Par Amaelle Guiton.
Depuis la parution de Hackers : Au cœur de la résistance numérique, je me promène régulièrement, de conférences en débats (on n’y pense pas vraiment quand on écrit un livre, mais le fait est que le « service après-vente » est un des aspects les plus agréables et enrichissants de ce genre d’expérience). Pour le moment, j’avais toujours eu affaire à des publics adultes – plus ou moins geek, plus ou moins au fait des enjeux politiques du numérique. Jusqu’à ce que Lucile, dont le stage à la Free Software Foundation Europe se termine dans quelques jours, me propose de participer avec elle à une des rencontres mensuelles organisées par le (vaste) lycée Robert-Doisneau de Corbeil-Essonnes, pour causer histoire et enjeux du « réseau des réseaux » (comme on disait aux temps anciens des dinosaures).

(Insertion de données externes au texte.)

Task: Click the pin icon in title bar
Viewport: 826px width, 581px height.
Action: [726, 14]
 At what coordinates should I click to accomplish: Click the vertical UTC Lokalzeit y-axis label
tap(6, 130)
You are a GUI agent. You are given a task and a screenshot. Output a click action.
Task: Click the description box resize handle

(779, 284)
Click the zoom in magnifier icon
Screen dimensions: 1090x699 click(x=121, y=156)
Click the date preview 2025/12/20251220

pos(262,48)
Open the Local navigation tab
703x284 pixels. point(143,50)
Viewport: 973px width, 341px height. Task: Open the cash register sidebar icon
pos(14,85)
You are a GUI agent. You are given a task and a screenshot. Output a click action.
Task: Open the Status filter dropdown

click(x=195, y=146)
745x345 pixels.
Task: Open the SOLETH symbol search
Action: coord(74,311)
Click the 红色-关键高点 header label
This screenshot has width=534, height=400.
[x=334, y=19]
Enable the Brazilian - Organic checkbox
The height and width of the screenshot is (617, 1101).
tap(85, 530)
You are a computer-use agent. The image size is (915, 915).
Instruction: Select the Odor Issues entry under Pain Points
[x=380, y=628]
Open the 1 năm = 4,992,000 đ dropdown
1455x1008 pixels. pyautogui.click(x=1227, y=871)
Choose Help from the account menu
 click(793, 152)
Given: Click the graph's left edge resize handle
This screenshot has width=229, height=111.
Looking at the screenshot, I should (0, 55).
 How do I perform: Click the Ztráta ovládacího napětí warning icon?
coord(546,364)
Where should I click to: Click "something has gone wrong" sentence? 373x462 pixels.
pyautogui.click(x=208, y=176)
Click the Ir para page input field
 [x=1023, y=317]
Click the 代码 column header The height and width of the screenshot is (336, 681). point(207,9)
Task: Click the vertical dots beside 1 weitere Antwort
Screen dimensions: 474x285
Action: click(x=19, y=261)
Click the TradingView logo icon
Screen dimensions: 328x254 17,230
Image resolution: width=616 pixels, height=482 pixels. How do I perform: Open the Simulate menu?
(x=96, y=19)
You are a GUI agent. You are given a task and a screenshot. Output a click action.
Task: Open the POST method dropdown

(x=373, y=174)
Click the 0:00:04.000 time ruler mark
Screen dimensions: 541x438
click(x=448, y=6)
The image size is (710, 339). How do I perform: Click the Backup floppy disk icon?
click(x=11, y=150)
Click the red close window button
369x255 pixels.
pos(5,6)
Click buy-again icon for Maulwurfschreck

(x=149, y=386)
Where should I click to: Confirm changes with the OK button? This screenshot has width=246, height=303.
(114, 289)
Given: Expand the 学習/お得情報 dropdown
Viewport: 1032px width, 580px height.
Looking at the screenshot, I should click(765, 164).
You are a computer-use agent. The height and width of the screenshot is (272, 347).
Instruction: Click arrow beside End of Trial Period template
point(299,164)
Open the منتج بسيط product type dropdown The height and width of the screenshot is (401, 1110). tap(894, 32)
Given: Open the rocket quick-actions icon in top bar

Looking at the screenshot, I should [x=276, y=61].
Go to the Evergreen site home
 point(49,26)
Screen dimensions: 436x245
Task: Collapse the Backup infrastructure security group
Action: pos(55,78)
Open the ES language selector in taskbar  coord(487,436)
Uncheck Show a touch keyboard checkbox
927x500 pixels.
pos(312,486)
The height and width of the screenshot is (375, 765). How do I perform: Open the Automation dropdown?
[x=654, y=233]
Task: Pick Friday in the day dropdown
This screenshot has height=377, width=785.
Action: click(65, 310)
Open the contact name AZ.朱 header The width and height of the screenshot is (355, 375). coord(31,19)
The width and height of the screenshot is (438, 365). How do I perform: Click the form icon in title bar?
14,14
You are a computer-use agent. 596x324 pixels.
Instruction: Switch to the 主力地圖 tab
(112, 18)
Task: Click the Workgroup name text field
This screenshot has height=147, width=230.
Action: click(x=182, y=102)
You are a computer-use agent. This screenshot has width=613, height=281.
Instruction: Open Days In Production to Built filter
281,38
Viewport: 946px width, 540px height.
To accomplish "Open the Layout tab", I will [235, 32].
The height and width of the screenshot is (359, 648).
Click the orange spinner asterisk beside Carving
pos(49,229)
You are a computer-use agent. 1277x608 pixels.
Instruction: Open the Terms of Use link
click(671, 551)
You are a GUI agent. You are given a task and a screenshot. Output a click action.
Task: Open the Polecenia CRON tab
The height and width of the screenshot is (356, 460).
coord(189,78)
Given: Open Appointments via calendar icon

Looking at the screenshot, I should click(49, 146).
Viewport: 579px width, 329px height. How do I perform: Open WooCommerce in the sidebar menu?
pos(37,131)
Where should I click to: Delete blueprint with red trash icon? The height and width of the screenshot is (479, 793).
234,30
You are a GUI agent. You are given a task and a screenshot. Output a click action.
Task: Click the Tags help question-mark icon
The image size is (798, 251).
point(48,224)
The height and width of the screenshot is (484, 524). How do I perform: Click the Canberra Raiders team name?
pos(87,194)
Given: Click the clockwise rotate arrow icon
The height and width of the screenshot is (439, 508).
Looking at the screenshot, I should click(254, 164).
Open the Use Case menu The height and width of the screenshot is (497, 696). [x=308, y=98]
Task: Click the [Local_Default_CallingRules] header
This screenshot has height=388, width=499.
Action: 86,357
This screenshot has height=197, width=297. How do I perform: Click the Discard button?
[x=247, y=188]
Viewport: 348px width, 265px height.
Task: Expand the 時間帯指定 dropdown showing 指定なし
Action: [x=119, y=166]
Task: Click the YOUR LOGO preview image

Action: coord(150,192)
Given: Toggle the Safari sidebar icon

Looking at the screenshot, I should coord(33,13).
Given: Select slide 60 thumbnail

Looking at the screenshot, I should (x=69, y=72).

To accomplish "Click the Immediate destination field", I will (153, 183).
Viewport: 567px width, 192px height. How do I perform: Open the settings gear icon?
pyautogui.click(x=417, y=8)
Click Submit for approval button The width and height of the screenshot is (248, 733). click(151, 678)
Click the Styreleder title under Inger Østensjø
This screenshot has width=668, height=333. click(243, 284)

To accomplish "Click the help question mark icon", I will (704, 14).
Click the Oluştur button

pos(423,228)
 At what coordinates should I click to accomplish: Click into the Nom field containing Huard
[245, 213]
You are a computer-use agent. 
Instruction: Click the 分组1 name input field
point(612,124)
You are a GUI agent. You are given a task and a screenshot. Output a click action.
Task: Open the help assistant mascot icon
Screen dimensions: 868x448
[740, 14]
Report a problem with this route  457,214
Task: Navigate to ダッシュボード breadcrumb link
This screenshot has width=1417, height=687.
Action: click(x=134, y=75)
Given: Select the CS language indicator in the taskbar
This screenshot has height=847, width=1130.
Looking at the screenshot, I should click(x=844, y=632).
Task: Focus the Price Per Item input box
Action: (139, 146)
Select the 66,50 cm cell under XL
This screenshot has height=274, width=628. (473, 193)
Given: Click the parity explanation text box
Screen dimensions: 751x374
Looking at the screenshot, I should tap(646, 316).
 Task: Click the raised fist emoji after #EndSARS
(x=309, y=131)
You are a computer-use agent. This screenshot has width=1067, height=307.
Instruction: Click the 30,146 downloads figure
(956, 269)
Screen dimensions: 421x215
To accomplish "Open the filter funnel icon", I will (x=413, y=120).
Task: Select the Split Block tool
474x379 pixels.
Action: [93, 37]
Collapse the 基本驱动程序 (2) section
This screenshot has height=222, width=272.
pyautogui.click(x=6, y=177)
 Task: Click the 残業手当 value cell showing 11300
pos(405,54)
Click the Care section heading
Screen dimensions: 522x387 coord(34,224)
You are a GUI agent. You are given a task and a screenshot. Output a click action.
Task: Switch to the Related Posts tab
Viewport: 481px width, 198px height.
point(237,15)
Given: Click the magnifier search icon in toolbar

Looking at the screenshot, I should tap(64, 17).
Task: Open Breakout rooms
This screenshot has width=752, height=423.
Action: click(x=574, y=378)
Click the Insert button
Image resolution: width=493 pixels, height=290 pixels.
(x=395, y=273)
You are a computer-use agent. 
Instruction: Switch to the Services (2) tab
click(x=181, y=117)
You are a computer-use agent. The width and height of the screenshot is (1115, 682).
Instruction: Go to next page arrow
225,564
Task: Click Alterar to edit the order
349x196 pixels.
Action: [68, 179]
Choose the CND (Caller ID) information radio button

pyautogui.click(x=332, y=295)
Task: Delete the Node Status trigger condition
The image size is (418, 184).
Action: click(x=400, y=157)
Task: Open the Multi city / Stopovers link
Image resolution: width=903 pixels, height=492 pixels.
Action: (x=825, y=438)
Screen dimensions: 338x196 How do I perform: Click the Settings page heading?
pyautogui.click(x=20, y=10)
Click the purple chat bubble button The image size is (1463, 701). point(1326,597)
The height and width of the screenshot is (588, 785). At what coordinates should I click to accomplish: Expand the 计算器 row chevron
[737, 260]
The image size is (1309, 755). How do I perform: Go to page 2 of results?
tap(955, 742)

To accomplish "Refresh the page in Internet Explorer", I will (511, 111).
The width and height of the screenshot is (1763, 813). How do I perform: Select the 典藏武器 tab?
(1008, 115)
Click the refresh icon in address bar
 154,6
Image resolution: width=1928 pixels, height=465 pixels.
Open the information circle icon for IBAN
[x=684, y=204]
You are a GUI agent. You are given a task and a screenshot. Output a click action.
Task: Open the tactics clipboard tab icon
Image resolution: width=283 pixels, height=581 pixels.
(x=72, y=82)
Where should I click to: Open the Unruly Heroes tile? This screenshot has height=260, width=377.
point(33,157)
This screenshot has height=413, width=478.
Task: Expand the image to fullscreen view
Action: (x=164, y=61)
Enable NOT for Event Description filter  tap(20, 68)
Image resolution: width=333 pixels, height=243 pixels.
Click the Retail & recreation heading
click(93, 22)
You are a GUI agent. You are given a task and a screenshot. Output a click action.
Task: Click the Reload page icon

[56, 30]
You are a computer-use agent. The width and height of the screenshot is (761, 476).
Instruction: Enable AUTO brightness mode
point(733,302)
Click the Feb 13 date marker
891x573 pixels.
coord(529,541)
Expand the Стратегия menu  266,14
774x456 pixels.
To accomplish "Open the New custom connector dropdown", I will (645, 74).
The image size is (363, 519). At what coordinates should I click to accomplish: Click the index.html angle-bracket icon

Joli hasard du calendrier : initialement prévu le 4 février, ce « Mardi de Doisneau » est, au final, tombé pile hier pour « The Day We Fight Back », la journée mondiale contre la surveillance de masse. Pour autant il ne s’agissait pas, ni pour Lucile ni pour moi, d’aborder l’Internet par son « côté obscur ». Mais, au contraire, de faire un peu rêver, de donner envie d’y mettre les mains – en retraçant l’aventure des pionniers, en revenant sur les valeurs qui ont modelé l’outil, en montrant en quoi il est une formidable opportunité en matière d’accès au savoir et de prise de parole. Ce qui n’empêche pas d’aborder les problèmes de censure, de surveillance, d’hypercentralisation, bien au contraire – histoire de faire prendre conscience que les libertés ne s’usent que si on ne s’en sert pas…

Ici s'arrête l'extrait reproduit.